• [TEXT BLOCK]:
+===+
Alas, the Profile subsystem may not need to have several implementations as required from the Model subsystem, so, I won't restrict its implementation so much, such as having only interfaces available for clients, but, I think it will be easier to use and maintain if it looses some of its singletonitis. Check the ideas in issue #4885 and please send some feedback if you have ideas on how to deal with this differently.

1 In modern programming languages, "global variables" aren't normally global anymore, since normally they are contained in a specific package or namespace. A pair of good examples is the java.lang.System in Java and std::cout in C++. These "globals" aren't frown at and the libraries were design by developers above the average for sure, so, why is an accessible variable so bad?!?

Wednesday, October 03, 2007

Uff! I finished the GeneratorCpp feature sketch

Previously I stated that I wanted to refactor the GeneratorCpp class. A good way would be to use some techniques I learned from Working Effectively with Legacy Code by Michael Feathers (2004), particularly, his feature sketches. Well, I worked hard to put the whole class under scrutiny and the result is very depressing (see bellow). Very different from the ones Michael has in his blog post.

Note that I used rectangles for functions and ellipses for variables. This is exactly the opposite from the convention Michael uses in his feature diagrams. My diagram is made in OpenOffice.org Draw and I had to use a A2 page so that everything could fit in a single one. I like this approach because, although it is harder to draw in the first place, when you have it you may drag things, group and ungroup, etc. This is important to identify and make clear the clusters that may be extracted from the monster with less pain. I put it in argouml-cpp doc directory, so, if you get curious, try it out.

GeneratorCpp feature sketch.

Picture 6 – Feature sketch of GeneratorCpp. Rectangles are for methods, ellipses for variables, blue for non-static and red for static. The yellow rectangle to the left denotes a cluster of methods that could easily be extracted, the yellow rectangle in the bottom center contains the methods I wanted to extract related to Associations, but, which are hard to extract from the class.

Don't misunderstand me, feature sketches are one more good thing that I will add to my tool box, but, they must be complemented with other things Michael talks about in his book, such as identifying responsibilities. This is more important if you are dealing with a monster class such as this. Nevertheless, the feature sketch enabled me to see the clusters in the class. Even more important, while I was doing it I reviewed the code in a way I never did before – actually this was the first time I looked at it from start to end. There are variables that keep pure processing state or context (generatorPass and actualNamespace), others that are mostly read and that keep configuration editable by users (e.g., indent, lfBeforeCurly, verboseDocs) and others that store processing results, which are used to generate code that deals with dependencies (e.g., includeCls, predeclCls, systemInc, extInc and localInc).
+===+
• [DIRECTION A]: From the listing, copy out the lines starting at the one that contains "This screenshot has height=719, width=1346." and ending at the one that contains "will click(576, 262).", both included, word for word.
The blog post above has nothing to do with the listing that comes next.

Entries in the collection:
+===+
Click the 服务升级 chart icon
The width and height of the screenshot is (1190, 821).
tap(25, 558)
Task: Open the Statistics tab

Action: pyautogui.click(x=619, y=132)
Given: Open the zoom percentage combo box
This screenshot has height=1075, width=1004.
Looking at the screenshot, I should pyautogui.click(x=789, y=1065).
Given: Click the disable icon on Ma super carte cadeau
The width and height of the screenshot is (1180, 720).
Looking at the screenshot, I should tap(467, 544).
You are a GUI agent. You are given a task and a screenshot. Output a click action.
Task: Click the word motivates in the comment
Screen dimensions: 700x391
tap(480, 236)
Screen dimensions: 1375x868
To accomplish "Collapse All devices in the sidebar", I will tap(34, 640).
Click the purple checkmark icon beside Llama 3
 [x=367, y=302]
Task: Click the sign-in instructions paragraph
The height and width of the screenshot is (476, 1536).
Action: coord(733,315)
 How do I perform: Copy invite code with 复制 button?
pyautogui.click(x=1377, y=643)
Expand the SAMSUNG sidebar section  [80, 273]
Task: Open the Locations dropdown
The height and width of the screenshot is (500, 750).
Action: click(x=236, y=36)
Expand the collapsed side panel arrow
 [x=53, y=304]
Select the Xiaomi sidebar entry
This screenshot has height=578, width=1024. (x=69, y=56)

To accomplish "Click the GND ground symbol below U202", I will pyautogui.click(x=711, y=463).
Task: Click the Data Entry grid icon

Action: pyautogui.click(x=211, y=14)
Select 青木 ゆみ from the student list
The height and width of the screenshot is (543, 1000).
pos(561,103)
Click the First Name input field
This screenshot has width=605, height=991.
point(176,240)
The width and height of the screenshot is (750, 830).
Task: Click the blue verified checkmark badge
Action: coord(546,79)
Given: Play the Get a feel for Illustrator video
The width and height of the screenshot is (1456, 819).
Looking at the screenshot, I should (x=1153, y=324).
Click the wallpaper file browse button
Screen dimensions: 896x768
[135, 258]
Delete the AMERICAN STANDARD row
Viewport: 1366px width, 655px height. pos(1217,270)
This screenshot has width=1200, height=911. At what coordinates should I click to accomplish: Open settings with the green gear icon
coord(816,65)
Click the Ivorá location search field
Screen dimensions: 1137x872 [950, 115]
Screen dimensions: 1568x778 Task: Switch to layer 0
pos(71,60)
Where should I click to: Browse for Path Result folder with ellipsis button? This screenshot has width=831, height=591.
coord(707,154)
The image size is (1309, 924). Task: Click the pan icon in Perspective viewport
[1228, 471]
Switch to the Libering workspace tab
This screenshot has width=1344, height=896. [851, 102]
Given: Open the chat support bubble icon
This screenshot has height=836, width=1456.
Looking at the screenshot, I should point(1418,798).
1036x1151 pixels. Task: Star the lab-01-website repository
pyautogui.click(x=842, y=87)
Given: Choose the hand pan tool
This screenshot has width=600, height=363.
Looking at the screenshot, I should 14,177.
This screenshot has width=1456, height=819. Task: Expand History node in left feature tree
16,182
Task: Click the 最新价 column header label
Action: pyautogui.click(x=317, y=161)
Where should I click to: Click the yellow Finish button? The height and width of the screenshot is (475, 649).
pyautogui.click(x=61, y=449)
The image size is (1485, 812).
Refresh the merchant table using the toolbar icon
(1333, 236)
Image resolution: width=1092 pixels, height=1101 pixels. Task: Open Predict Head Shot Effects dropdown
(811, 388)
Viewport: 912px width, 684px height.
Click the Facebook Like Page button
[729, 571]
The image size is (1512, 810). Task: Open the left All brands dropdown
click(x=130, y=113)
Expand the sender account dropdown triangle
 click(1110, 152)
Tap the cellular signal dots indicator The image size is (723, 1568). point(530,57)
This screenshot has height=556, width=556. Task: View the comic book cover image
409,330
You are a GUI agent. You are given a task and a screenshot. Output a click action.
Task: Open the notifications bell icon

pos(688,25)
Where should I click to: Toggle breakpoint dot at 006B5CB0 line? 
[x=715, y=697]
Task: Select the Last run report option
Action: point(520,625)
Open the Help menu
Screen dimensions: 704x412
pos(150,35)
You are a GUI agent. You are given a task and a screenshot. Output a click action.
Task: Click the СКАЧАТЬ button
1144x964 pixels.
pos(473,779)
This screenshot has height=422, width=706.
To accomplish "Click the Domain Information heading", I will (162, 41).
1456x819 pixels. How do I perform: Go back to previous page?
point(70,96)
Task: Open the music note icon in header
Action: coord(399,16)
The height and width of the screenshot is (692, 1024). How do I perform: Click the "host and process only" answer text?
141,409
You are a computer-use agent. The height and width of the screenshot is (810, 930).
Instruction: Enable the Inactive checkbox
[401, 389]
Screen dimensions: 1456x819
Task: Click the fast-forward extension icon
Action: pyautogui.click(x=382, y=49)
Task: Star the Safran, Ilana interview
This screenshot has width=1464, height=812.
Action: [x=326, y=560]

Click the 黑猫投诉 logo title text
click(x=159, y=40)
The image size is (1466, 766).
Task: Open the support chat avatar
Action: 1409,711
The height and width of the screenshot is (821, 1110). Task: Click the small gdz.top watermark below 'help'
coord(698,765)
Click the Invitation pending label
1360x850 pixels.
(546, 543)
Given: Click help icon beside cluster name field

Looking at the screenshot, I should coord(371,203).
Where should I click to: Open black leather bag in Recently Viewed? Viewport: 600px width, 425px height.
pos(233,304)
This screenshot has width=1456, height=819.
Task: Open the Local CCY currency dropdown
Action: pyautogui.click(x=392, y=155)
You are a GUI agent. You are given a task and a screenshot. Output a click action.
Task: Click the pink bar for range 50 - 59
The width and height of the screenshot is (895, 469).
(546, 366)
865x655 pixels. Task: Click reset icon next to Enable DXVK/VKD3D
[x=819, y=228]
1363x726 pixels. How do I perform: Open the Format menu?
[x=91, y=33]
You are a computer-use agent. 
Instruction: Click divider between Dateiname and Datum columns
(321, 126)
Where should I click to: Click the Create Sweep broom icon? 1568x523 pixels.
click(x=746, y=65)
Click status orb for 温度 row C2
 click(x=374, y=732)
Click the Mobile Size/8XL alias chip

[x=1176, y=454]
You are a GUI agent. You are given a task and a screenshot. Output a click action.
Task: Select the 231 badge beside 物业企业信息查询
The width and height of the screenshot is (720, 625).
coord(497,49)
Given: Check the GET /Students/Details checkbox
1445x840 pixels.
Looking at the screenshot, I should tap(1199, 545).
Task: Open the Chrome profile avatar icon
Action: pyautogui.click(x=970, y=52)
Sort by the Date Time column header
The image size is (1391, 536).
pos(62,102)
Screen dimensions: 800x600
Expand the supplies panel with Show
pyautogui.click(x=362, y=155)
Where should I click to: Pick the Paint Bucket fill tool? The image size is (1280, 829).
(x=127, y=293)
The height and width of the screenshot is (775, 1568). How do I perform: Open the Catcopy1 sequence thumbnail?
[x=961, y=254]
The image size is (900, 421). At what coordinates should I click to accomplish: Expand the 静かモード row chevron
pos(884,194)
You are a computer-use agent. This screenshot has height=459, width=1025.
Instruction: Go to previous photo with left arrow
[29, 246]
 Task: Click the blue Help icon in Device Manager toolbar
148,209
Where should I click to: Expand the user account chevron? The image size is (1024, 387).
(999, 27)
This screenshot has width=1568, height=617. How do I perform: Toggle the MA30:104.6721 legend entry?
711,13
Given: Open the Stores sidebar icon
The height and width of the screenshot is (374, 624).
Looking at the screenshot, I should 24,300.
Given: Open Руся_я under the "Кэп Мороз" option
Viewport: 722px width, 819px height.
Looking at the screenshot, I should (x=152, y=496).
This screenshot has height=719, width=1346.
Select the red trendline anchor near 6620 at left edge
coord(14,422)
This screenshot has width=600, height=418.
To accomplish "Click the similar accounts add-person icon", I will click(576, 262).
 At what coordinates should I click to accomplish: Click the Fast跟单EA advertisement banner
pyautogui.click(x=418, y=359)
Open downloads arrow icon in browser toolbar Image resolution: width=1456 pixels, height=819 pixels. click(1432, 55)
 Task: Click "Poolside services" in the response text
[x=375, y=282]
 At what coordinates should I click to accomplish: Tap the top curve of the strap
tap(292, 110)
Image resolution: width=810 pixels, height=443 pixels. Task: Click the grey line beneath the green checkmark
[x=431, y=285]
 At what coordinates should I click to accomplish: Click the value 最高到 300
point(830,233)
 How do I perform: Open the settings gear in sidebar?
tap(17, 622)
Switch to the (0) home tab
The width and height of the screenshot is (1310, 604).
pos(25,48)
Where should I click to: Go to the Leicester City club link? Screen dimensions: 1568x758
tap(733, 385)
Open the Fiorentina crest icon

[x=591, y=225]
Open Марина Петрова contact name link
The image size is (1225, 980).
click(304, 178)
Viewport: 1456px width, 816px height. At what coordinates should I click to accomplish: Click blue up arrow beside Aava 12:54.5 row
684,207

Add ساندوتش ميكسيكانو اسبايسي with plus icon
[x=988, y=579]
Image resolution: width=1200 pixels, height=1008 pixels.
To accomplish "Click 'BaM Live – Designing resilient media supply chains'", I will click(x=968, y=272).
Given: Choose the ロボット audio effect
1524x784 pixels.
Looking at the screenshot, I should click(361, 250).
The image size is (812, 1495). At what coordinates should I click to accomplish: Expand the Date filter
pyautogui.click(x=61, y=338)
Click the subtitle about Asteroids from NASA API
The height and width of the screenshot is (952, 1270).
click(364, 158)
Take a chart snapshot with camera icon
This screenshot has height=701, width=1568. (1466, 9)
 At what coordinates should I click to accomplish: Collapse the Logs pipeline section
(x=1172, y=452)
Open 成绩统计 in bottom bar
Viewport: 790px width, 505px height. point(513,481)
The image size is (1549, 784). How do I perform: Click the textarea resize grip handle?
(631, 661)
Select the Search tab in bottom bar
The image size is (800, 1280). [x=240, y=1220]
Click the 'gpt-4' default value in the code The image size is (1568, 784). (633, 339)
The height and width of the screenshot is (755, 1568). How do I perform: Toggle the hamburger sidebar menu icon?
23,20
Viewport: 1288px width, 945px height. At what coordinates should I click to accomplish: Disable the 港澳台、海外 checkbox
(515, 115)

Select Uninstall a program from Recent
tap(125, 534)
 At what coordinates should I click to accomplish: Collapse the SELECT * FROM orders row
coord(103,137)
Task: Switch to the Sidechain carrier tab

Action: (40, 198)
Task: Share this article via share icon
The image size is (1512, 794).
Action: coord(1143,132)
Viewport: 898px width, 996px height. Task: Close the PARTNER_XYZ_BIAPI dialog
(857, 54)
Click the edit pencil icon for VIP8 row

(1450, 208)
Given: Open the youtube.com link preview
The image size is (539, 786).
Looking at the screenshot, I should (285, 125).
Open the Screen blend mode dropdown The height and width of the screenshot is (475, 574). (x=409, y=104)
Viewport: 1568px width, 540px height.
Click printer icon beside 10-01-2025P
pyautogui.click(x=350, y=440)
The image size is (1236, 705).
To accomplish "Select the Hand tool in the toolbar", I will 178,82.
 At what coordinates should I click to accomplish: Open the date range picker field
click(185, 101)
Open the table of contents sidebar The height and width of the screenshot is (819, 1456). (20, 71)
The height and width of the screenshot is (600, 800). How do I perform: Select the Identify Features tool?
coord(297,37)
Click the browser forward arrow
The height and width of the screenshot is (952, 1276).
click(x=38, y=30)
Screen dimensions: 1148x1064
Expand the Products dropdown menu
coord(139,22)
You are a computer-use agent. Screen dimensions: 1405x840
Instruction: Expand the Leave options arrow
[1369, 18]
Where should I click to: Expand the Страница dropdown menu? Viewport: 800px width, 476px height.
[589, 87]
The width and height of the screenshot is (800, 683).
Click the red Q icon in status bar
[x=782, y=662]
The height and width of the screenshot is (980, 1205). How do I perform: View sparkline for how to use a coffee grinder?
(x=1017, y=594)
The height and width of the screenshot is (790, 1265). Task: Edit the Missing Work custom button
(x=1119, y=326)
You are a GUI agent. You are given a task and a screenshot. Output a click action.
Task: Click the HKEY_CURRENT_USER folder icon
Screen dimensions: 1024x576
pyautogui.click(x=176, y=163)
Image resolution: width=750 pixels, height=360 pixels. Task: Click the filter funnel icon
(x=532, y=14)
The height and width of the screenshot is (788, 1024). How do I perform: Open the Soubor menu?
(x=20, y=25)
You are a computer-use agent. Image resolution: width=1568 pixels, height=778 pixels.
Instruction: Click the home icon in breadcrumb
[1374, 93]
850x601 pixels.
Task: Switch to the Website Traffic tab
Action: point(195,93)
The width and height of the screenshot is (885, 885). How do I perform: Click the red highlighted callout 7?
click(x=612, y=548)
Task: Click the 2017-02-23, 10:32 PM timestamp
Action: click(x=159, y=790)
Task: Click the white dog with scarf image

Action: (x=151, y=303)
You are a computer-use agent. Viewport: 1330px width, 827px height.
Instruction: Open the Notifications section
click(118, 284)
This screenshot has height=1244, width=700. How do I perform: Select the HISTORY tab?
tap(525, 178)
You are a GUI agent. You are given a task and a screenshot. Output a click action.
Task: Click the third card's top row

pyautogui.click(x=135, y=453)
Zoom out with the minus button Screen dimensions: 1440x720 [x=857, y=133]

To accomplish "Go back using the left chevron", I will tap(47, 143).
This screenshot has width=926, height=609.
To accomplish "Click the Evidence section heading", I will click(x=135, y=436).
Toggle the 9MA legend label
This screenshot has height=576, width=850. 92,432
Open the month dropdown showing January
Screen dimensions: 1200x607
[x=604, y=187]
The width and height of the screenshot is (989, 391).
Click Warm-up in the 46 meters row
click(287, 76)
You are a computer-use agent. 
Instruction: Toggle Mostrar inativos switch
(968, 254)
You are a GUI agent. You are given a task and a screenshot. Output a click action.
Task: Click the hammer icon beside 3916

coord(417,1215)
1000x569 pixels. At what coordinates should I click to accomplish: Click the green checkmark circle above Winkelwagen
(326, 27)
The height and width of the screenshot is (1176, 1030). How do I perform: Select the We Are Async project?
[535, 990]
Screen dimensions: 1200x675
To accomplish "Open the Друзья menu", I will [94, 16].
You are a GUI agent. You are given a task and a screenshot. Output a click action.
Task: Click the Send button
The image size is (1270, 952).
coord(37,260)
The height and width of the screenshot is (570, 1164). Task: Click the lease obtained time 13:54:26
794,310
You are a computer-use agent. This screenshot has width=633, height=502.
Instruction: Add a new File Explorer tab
+===+
• [DIRECTION B]: In the blog post about the GeneratorCpp feature sketch, what shape stands for variables in the diagram?

• [RESULT A]:
This screenshot has height=719, width=1346.
Select the red trendline anchor near 6620 at left edge
coord(14,422)
This screenshot has width=600, height=418.
To accomplish "Click the similar accounts add-person icon", I will click(576, 262).

• [RESULT B]: Ellipses.